FON AND EWE RELIGION . The Ewe and Fon, related linguistically and culturally, live along the coast and in the hinterland of Benin (formerly Dahomey), Togo, and eastern Ghana in West Africa. They number some three million; depend on fishing, intensive farming, and crafts (especially weaving); and live mostly in towns and large villages.

Europeans in contact with the Fon of Dahomey late in the seventeenth century left an exotic and exaggerated picture of kings, wealth, women soldiers ("Amazons"), brutal human sacrifice, and slave trading; such a picture has fallen into disrepute. Today the seat of the royal family is still centered in the towns of Abomey and Kana, which differ somewhat in both social organization and religion from the hinterland. The people today are organized into dispersed patrilineal clans in each of which the oldest living man is said to be "between the two worlds" of the living and the dead. There was traditionally a complex hierarchical organization from the compound to village chief to king. The kingdom has now lost its former political prerogatives but still retains many traditional ceremonies required by worship of the royal ancestors.

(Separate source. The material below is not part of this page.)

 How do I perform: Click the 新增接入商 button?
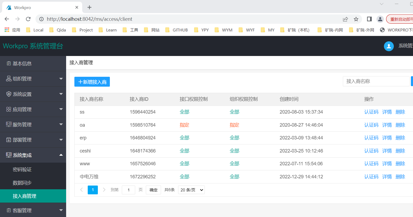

The Ewe of Togo and Ghana, historically representing the outposts of Fon civilization, share a sense of identity and history of migration (ultimately from Oyo in Nigeria) that is commemorated annually. The northern inland Ewe lack centralized political authority and have localized clans, while the coastal groups (known as Anlo Ewe) have a tradition of weak kingship, dispersed clans, and ancestral shrines that are of central importance in the religious life of the community. In each Ewe lineage there is a carved wooden stool, which is the locus of the cult of the lineage diety. During rituals this stool is the place to which ancestral spirits may temporarily be summoned.

Fon

The ancestral cult, believed to be necessary for the perpetuation of the clan, is the focal point of Fon social organization and of much religious activity. Funeral ceremonies for dead adults are concluded three years after their death so that their souls are not lost to the clan. Every decade or so the ancestors are "established," that is, they are deified as tovodu (family gods) by a rite in which a local group head must name all the dead group members from the most recently dead back to the earliest. At this rite an ancestral shrine (dexoxo ) is built. There, the tovodu are annually "fed" and honored with dancing and praise songs. The individual who is seen as the human founder of a clan is also a deified ancestor; because of this status, the founder is worshiped by a cult of priests and initiates who do not necessarily belong to that particular clan. Royal clan members, however, may worship only their own ancestral deities and cannot be cult-initiates of "public" pantheons of gods; ancestral worship is their only form of religious affiliation.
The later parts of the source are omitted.